Stored items
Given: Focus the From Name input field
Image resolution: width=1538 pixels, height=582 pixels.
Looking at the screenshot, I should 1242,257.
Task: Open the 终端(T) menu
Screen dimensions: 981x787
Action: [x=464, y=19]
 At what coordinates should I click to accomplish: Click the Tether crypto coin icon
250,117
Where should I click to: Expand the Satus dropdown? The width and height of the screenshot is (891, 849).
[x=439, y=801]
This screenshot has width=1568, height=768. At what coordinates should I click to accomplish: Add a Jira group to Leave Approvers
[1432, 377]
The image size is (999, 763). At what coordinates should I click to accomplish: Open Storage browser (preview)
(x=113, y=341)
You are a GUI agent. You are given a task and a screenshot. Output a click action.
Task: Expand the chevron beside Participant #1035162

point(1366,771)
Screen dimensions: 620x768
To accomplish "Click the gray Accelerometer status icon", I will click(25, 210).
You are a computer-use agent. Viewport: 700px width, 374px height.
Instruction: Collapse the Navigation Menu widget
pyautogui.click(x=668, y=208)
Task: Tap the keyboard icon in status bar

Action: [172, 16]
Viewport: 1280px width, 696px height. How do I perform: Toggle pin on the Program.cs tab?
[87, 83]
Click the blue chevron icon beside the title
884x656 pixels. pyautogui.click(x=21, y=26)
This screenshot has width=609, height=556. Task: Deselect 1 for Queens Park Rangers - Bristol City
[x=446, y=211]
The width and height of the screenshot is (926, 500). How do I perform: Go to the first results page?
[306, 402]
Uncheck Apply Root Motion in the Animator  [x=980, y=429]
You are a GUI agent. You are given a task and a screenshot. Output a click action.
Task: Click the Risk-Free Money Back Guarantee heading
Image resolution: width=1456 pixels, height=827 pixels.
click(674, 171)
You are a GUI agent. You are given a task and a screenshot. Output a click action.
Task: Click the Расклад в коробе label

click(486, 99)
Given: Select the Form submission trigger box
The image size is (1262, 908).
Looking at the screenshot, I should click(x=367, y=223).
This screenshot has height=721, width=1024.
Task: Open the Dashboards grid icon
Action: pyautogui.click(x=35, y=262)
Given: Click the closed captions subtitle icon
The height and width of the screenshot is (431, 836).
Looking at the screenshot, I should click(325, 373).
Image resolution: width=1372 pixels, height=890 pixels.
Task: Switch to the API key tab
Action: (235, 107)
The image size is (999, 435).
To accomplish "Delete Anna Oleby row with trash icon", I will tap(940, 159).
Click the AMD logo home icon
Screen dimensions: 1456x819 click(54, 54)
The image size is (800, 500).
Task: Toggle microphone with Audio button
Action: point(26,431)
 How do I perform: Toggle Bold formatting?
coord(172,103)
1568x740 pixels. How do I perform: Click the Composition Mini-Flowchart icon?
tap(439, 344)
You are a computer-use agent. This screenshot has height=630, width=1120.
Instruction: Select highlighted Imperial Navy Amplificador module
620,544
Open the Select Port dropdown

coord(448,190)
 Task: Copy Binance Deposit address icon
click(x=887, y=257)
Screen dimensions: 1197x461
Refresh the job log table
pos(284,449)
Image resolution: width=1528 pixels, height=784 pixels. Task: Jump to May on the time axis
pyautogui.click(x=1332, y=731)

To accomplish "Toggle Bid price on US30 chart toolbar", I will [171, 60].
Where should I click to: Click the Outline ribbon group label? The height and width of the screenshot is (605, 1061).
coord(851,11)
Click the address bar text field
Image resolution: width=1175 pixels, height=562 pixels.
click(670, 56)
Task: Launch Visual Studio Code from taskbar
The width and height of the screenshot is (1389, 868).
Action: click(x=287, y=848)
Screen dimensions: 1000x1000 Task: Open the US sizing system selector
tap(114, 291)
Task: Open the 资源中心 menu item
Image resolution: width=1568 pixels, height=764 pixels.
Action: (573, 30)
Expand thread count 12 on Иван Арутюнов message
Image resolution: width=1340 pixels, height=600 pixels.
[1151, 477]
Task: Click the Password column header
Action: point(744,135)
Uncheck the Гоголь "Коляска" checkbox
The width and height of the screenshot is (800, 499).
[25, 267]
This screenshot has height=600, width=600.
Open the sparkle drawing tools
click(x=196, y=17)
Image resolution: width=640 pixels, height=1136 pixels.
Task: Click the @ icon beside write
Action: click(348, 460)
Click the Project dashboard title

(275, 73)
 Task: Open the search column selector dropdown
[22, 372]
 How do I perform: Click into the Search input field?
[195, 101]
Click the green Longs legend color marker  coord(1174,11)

## Work order
Look through the entries above and report each line where the string "will" occurs.

## Response for this exercise
To accomplish "Click the gray Accelerometer status icon", I will click(25, 210).
To accomplish "Delete Anna Oleby row with trash icon", I will tap(940, 159).
To accomplish "Toggle Bid price on US30 chart toolbar", I will [171, 60].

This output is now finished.